По возвращении из путешествия по Ближнему Востоку (15831584), в ходе которого он посетил Крит, Кипр, Сирию, Палестину и Египет, начал широкое строительство в Несвиже: был возведён каменный замок на месте прежнего деревянного, в самом городе были построены иезуитский, бенедиктинский, доминиканский монастыри, а также ратуша и городские строения, сохранившиеся до наших дней. Для этих и других работ был приглашён итальянский архитектор Дж. Бернардони. Вёл активную борьбу против реформационного движения.

В 1586 отказался от должности великого маршалека ВкЛ в пользу своего брата Альбрехта и получил должность трокского каштеляна, в 1590 назначен трокским воеводой, а в 1604 — виленским воеводой.

В 1599 переработал свой дневник путешествия по Ближнему Востоку и издал его в 1601. Книга выдержала не менее 19 изданий на польском, немецком, латинском, русском языках.

Один из крупнейших землевладельцев Великого княжества Литовского. В 1586 основал Несвижскую ординацию, первый несвижский ординат. По его ходатайству Стефан Баторий пожаловал Несвижу Магдебургское право.

Религиозная деятельность

Спустя год после смерти отца-кальвиниста, Николай Сиротка в конце 1566 года перешёл из кальвинизма в католичество. Католицизм стал основой его мировоззрения под влиянием папского нунция кардинала Джованни-Франческо Коммендони и иезуитского проповедника Петра Скарги, а также после встречи с папой римским Пием V. Некоторое время Сиротка держал свой переход в секрете, поскольку его опекуном был активный протестант Николай Радзивилл Рыжий.

В 1574 году обратился к активной контрреформационной деятельности, хотя ранее терпимо относился к действующим на его землях протестантским сборам, объясняя это уважением к дяде и к памяти отца (оба были протестантами). Начал приглашать в свои владения ксендзов, а на месте протестантских сборов открывал католические костёлы. В этом же году по согласованию с Римом убедил своего брата Юрия (Ежи) перейти в католицизм, после чего его сразу же назначили Виленским коадъютором. Всего через пять лет после перехода в католицизм Юрий занял пост виленского епископа, а уже в 1584 году был возведён в кардиналы.

**ЗАДАНИЕ**: Замените «Книга» на «Работа» в отрывке о Николае Сиротке и приведите его часть от слов «По возвращении из» до слов «латинском, русском языках.» включительно. Материалы никак не связаны с отрывком.

**ПРЕДОСТАВЛЕННЫЕ ДАННЫЕ**:
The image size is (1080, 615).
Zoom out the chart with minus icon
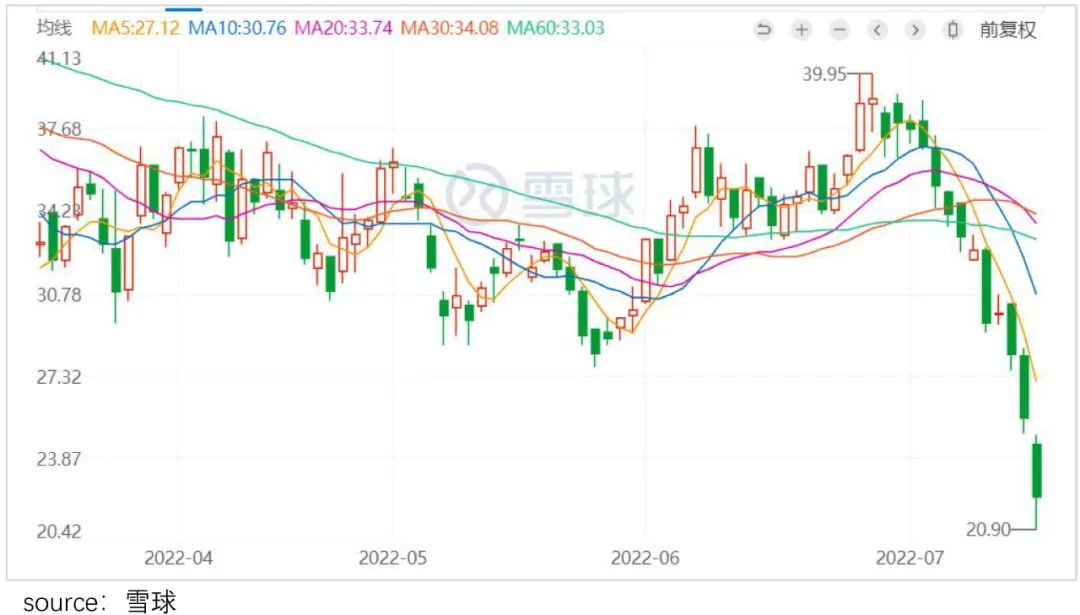tap(839, 30)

**ОТВЕТ НА ЗАДАНИЕ**:
По возвращении из путешествия по Ближнему Востоку (15831584), в ходе которого он посетил Крит, Кипр, Сирию, Палестину и Египет, начал широкое строительство в Несвиже: был возведён каменный замок на месте прежнего деревянного, в самом городе были построены иезуитский, бенедиктинский, доминиканский монастыри, а также ратуша и городские строения, сохранившиеся до наших дней. Для этих и других работ был приглашён итальянский архитектор Дж. Бернардони. Вёл активную борьбу против реформационного движения.

В 1586 отказался от должности великого маршалека ВкЛ в пользу своего брата Альбрехта и получил должность трокского каштеляна, в 1590 назначен трокским воеводой, а в 1604 — виленским воеводой.

В 1599 переработал свой дневник путешествия по Ближнему Востоку и издал его в 1601. Работа выдержала не менее 19 изданий на польском, немецком, латинском, русском языках.